* BEGIN SELECTED EXCERPT *

For "paid" which is either yes (1) or no (0) - we have a default of no (0)- it's saying that if you insert data and don't specify 'paid' as a column when you INSERT data, it will assume you meant 'no'.
For 'invoice_date_time' you must store the data in the form of a combination of date and time. It has a 'not null' constraint which means that you have to give a datetime when you insert data, it will refuse to let you insert an invoice without specifying invoice_date_time and refuse to let you explicitly give your invoice_date_time as null.

Note: For the sake of simplicity we will be using the YYYY-MM-DD date format.

EXERCISE 1D : Data types and directives

In your "hotel.sql" create a reservations table with columns for customer ID, room ID, check in date, check out date and price per night and insert a bunch of example data - maybe you and 10 friends or celebrities.

The hotel manager has told you:

Customers do have to give a check in date, but they don't have to give a check out date.
Reservations need a customer ID and a room ID
Reservations have a check in date, a check out date and a price per night.

LESSON 1E : SELECT

Currently we've just put data in to a table and gotten all of it out. What about if we only want specific data?

For this we will introduce a SQL key word called 'WHERE'.

* END SELECTED EXCERPT *
* BEGIN RECORDS *

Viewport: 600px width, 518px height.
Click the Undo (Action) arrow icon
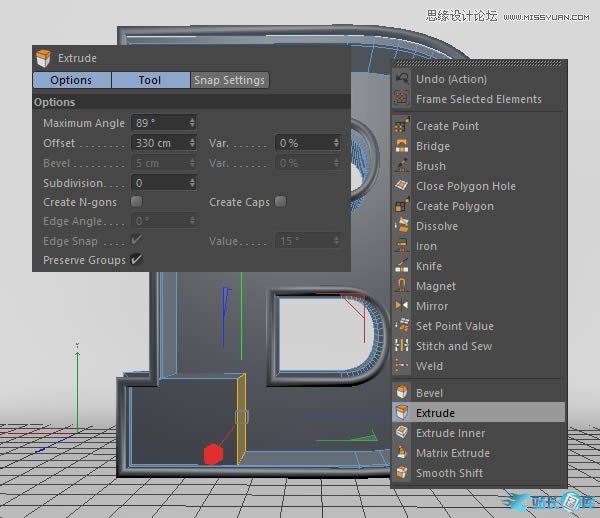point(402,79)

* END RECORDS *
* BEGIN RECORDS *

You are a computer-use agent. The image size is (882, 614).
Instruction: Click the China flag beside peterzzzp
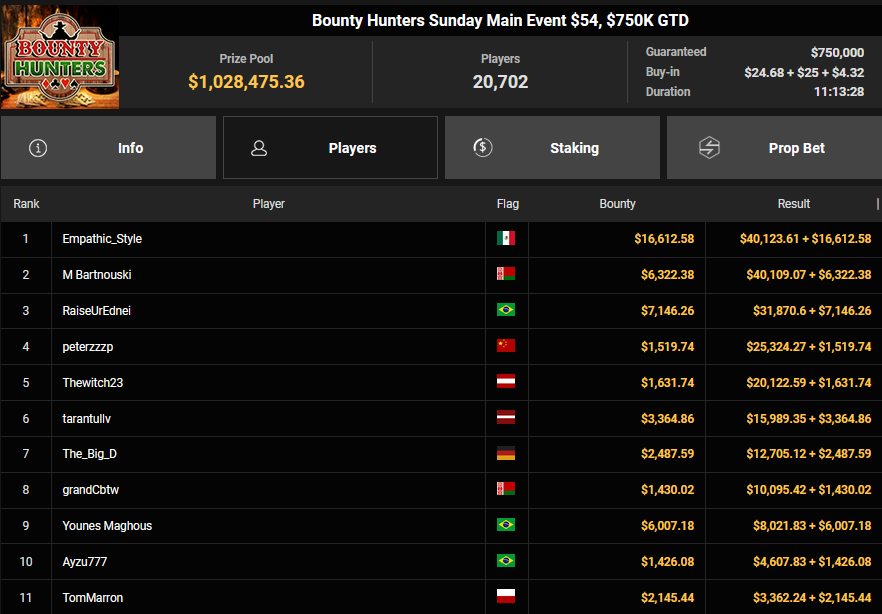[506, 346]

* END RECORDS *
* BEGIN RECORDS *

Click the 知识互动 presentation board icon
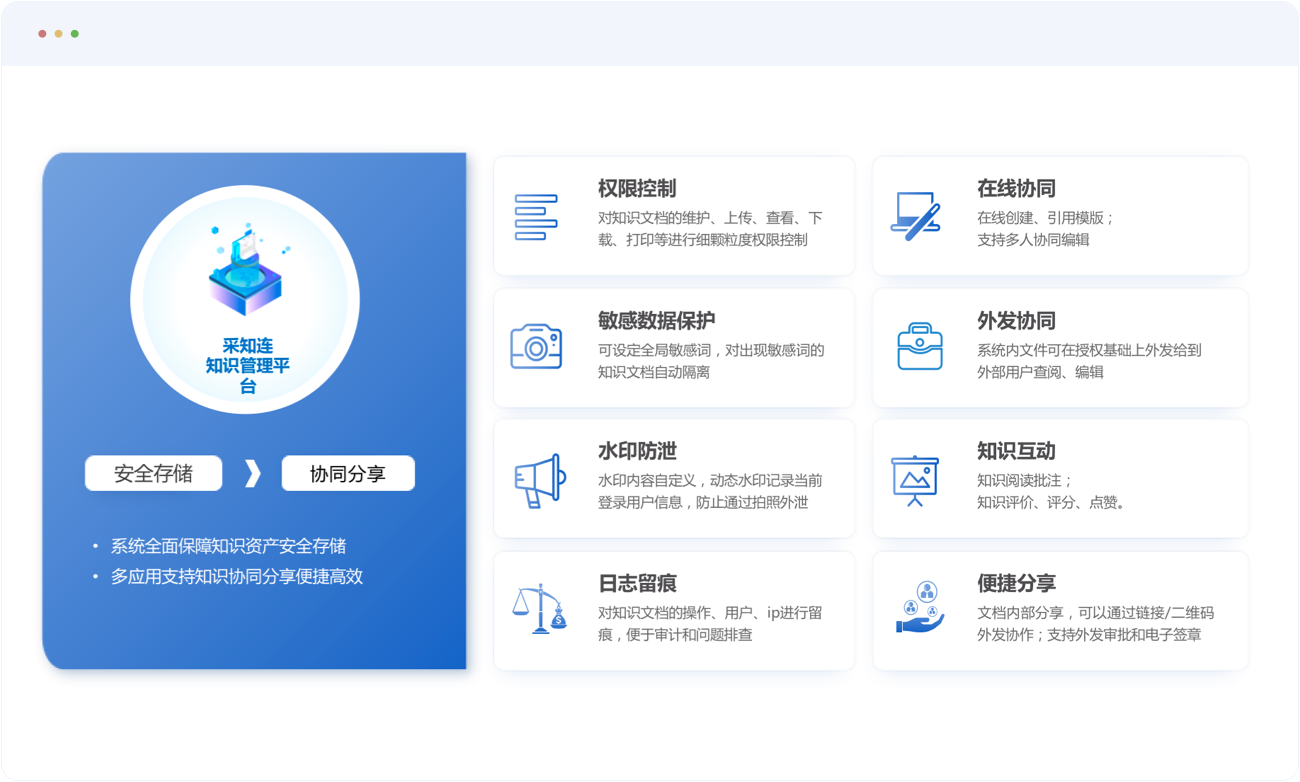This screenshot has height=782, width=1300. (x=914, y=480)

* END RECORDS *

**TASK LIST:**
1. Revise the stretch of the SQL lesson from "Reservations need a" through "word called 'WHERE'." so that "price per night" becomes "nightly rate".
2. Carry the SQL lesson on from its final sentence.
None of the rows above is needed for what comes next.

**RESPONSE LIST:**
1.
Reservations need a customer ID and a room ID
Reservations have a check in date, a check out date and a nightly rate.

LESSON 1E : SELECT

Currently we've just put data in to a table and gotten all of it out. What about if we only want specific data?

For this we will introduce a SQL key word called 'WHERE'.

2.
Lets go back to the invoices table and add a bunch of data. Replace the previous insert statements for invoices with the following ones:

insert into invoices (id, total, invoice_date_time, paid) values (123, 143.50, '2017-01-01', 1);

insert into invoices (id, total, invoice_date_time) values (124, 250.50, '2017-01-02');

insert into invoices (id, total, invoice_date_time) values (150, 431.50, '2017-01-03');

insert into invoices (id, total, invoice_date_time, paid) values (155, 300.50, '2017-01-04', 1);

insert into invoices (id, total, invoice_date_time, paid) values (156, 284.35, '2017-01-04', 1);

So, if you do a regular query you just get all of the data:

select * from invoices;

But you can filter the data through logical expressions like:

select * from invoices where id = 123;

or:

select * from invoices where invoice_date_time < '2017-01-03';

EXERCISE 1F : SELECT

Write SQL for the following:

Which invoices were paid?
Which invoices were for under 300 pounds?
Which invoices paid on 3rd January 2017 or after?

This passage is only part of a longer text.